Ook vandaag leeft het erfgoed van de Ur-Quattro nog altijd door in het Audi-gamma. Enerzijds zijn er de ‘normale’ modellen die kunnen uitgerust worden met een quattro (met kleine letter) transmissie en een verlengstuk breien aan de missie van de originele 80 (dwz. veiligheid op winterse wegen). Anderzijds kan men stellen dat een bepaalde Audi-familie minder succesvol zou zijn geweest zonder de Quattro. Hierbij doelen we natuurlijk op die van de SUV, waarvan de nomenclatuur niet toevallig met de letter Q begint.
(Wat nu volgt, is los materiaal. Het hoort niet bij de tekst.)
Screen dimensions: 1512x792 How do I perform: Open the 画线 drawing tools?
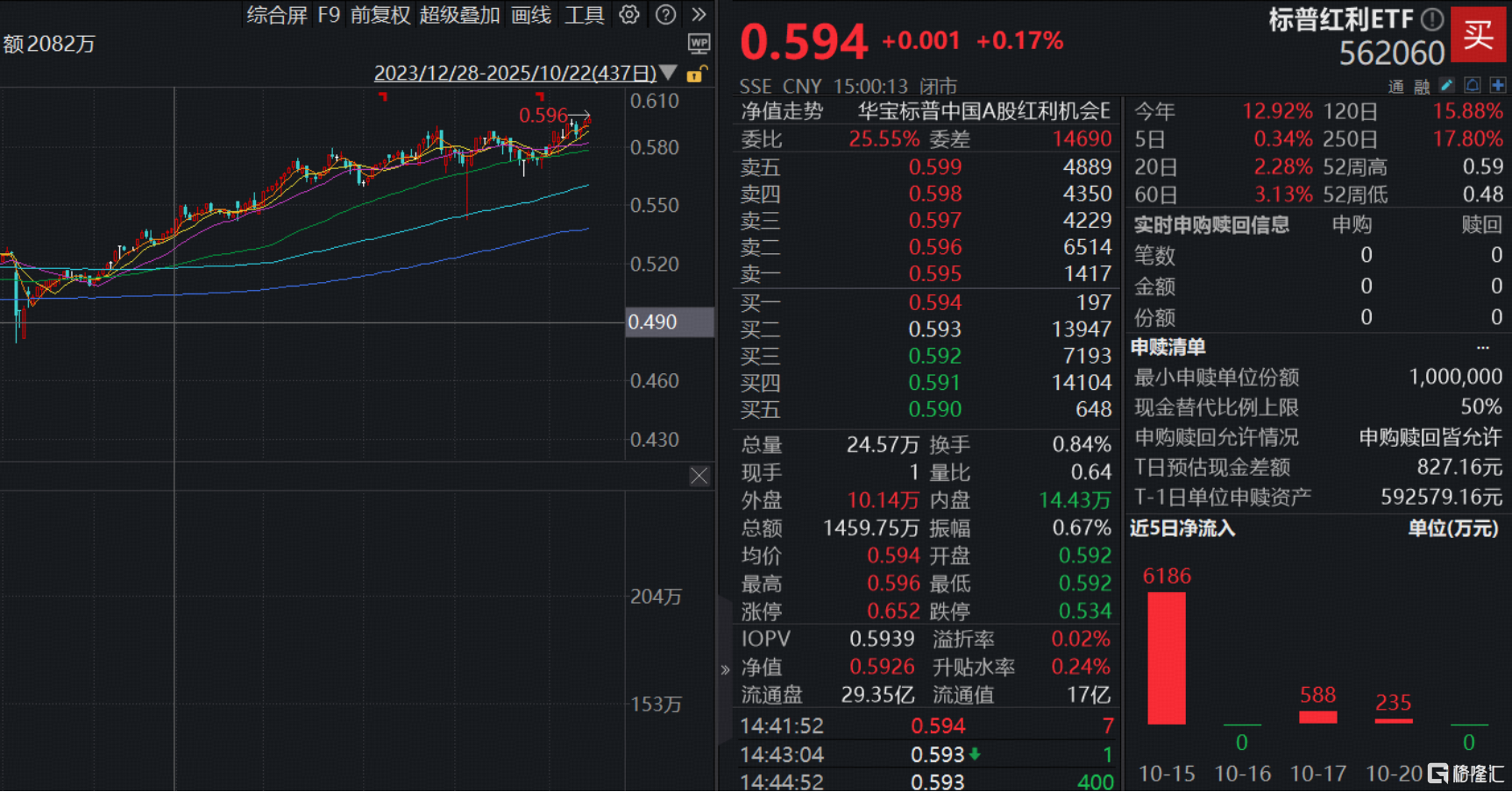click(x=530, y=15)
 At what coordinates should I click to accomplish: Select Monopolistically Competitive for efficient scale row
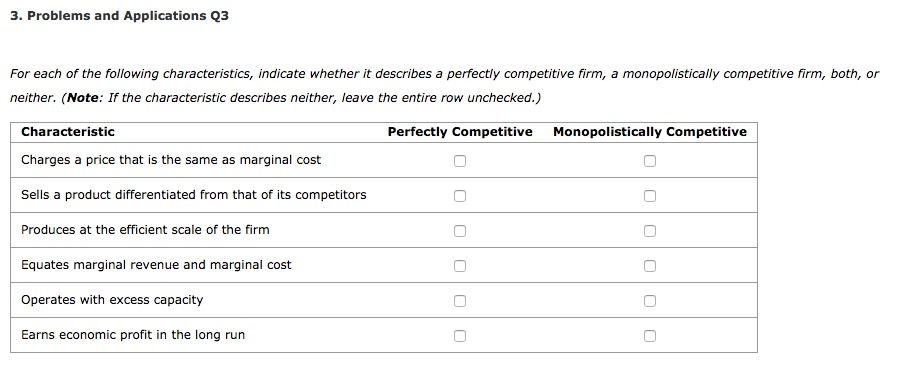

Maar vooral is er het feit dat de Ur-Quattro blijft doorleven in de andere (ultra)-sportieve modellen die Audi al decennialang aanbiedt. Te beginnen met de coupé S2 die hem opvolgt in 1991 en vervolgens met de lange reeks superkrachtige breaks ingeleid door de RS2 Avant uit 1994. Ook leuk is de vaststelling dat de break RS6 met zijn 600pk vandaag even krachtig is als de hierboven vermelde duivelse Quattro Pikes Peak!

Het hart

Kortom: de technische bagage van de Quattro is al die jaren door Audi gekoesterd zoals het hoort. Maar toch is er voor ons nog iets mooiers en dat is dat zijn hart 40 jaar later nog altijd klopt. De Quattro is immers niet alleen bijzonder omwille van zijn vierwielaandrijving. Wat hem van alle andere auto’s onderscheidt, is zijn motor met een bijzondere architectuur: een 5-cilinder met een unieke klank en een spreekwoordelijke gulheid. Die motor leeft nog altijd. Sterker: hij is zelfs levendiger dan ooit, want hij levert nu 400 pk aan drie modellen uit de Audi-catalogus: de RS3, RSQ3 en de TT RS. Stuk voor stuk met quattro-label, dat spreekt voor zich!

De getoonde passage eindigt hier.